Dans les Pays de la Loire, des acteurs du reconditionnement de smartphones notamment, constatent un regain d'activité. Le conflit au Moyen-Orient qui nourrit l'inflation, combiné à une pression durable sur les semi-conducteurs et les composants électroniques, portent cette tendance.La fabrication des puces repose sur des flux logistiques mondialement interconnectés et particulièrement vulnérables. La situation au Moyen-Orient fait donc planer un risque durable sur l’approvisionnement mondial, susceptible d’alourdir encore les coûts de production des smartphones, devenu un produit du quotidien.

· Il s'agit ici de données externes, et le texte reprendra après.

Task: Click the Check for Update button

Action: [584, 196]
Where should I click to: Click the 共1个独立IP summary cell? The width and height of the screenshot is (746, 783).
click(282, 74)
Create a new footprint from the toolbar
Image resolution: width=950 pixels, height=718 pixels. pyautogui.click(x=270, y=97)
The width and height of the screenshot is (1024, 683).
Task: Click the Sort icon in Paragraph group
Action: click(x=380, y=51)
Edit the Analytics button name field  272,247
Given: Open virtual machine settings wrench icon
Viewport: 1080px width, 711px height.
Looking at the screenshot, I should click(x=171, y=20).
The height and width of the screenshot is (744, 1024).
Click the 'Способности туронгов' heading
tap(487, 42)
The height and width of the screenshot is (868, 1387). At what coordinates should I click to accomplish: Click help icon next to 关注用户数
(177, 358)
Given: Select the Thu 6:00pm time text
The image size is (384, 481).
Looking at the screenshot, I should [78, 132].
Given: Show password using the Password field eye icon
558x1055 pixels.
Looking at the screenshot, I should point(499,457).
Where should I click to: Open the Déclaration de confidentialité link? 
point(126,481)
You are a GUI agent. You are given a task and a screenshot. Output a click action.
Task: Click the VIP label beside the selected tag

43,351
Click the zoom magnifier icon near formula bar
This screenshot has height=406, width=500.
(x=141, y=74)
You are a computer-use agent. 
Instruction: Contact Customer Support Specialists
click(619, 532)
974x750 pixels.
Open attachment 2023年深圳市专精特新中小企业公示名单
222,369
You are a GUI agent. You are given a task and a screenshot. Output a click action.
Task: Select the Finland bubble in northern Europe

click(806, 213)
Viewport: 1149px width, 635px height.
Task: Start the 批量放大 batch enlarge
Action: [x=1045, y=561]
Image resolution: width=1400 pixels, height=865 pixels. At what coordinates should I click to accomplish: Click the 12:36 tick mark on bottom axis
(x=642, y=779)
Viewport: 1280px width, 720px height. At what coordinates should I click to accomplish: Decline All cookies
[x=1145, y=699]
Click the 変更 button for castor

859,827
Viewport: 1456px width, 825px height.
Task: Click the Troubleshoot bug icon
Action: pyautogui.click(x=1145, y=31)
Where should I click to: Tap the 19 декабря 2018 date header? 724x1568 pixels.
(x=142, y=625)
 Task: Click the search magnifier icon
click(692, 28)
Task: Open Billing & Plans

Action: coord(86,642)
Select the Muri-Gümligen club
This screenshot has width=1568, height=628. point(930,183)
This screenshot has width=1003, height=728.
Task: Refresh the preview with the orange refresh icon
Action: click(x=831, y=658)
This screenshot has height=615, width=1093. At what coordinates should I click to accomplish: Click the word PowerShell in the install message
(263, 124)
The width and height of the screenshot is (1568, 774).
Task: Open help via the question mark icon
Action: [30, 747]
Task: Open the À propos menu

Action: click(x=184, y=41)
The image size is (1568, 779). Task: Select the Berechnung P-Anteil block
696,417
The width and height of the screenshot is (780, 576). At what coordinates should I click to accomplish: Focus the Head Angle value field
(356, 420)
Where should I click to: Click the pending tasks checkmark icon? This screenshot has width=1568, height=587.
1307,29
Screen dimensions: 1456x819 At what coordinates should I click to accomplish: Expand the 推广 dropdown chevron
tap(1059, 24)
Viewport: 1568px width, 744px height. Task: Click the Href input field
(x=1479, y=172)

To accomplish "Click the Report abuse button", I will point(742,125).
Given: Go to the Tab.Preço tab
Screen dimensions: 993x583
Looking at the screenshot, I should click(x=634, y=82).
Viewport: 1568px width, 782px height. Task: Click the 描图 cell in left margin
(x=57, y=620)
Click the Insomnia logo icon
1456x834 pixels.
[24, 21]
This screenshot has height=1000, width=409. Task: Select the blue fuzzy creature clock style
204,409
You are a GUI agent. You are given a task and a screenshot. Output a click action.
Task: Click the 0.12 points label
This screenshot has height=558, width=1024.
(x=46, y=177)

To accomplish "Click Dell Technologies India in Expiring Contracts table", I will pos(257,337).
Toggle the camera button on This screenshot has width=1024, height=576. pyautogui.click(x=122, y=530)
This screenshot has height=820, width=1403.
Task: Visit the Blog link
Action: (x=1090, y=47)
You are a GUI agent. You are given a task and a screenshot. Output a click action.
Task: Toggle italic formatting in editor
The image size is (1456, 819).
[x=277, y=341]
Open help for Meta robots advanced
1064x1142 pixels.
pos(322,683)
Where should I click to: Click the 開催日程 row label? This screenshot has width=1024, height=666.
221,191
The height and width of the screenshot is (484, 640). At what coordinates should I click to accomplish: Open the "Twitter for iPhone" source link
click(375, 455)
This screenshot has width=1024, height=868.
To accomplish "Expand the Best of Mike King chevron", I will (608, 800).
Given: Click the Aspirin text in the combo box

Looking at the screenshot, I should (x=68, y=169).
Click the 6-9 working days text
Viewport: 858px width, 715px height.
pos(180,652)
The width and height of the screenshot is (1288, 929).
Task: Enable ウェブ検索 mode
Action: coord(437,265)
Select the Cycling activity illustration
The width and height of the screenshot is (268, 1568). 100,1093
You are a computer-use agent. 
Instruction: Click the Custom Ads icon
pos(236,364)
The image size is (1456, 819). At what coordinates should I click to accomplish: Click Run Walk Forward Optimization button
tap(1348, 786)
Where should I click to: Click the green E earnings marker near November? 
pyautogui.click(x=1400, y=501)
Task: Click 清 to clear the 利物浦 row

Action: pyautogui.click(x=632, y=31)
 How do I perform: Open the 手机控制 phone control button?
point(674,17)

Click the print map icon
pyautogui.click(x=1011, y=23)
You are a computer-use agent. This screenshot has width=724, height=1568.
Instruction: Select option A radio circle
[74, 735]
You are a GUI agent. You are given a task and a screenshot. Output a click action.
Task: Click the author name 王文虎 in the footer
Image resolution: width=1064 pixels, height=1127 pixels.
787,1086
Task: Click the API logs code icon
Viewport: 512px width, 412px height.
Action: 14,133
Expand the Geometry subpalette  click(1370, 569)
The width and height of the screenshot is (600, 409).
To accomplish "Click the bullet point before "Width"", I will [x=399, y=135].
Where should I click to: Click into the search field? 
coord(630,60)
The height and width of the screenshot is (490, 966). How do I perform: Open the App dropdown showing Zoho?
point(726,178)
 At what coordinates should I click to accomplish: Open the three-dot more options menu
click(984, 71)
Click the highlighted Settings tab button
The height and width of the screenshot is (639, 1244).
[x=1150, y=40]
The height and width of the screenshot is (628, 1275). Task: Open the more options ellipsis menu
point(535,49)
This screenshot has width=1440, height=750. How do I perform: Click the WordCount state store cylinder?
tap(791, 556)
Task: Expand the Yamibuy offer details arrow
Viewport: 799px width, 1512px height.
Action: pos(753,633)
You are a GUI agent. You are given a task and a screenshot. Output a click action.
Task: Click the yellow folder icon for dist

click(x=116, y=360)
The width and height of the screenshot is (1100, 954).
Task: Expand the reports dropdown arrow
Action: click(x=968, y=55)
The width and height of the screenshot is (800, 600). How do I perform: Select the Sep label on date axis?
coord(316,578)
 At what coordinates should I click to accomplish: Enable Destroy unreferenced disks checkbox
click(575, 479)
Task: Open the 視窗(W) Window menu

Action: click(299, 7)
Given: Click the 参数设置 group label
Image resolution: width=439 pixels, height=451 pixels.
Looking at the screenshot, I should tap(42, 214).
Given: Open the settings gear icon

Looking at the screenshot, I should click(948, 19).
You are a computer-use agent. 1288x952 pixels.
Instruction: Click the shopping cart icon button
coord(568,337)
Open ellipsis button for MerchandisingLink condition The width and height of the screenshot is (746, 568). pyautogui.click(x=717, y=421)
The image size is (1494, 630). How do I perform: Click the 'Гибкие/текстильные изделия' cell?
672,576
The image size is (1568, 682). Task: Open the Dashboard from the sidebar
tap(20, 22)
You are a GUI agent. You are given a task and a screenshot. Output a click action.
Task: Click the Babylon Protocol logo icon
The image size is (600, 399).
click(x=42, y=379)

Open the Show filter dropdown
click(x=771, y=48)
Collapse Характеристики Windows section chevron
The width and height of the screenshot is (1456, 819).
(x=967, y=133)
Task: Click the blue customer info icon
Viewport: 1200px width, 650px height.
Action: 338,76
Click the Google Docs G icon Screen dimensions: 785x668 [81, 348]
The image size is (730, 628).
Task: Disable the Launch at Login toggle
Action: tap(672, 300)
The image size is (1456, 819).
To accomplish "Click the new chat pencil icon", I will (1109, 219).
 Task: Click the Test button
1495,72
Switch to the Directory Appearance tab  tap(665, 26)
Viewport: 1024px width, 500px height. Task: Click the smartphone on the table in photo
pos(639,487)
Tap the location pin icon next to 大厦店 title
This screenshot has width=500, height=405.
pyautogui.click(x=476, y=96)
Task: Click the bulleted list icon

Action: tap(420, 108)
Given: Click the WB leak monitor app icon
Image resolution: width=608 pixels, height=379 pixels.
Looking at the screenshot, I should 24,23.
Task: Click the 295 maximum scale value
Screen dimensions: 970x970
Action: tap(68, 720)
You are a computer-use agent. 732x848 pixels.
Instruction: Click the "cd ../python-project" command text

« Entre tensions géopolitiques, pression sur les composants électroniques, hausse des coûts énergétiques et investissements massifs liés à l’IA, plusieurs facteurs poussent vers une hausse structurelle du coût du neuf », analyse Stanislas Husson, directeur général d’Econocom Factory qui reconditionne des smartphones, ordinateurs, tablettes et montres connectées.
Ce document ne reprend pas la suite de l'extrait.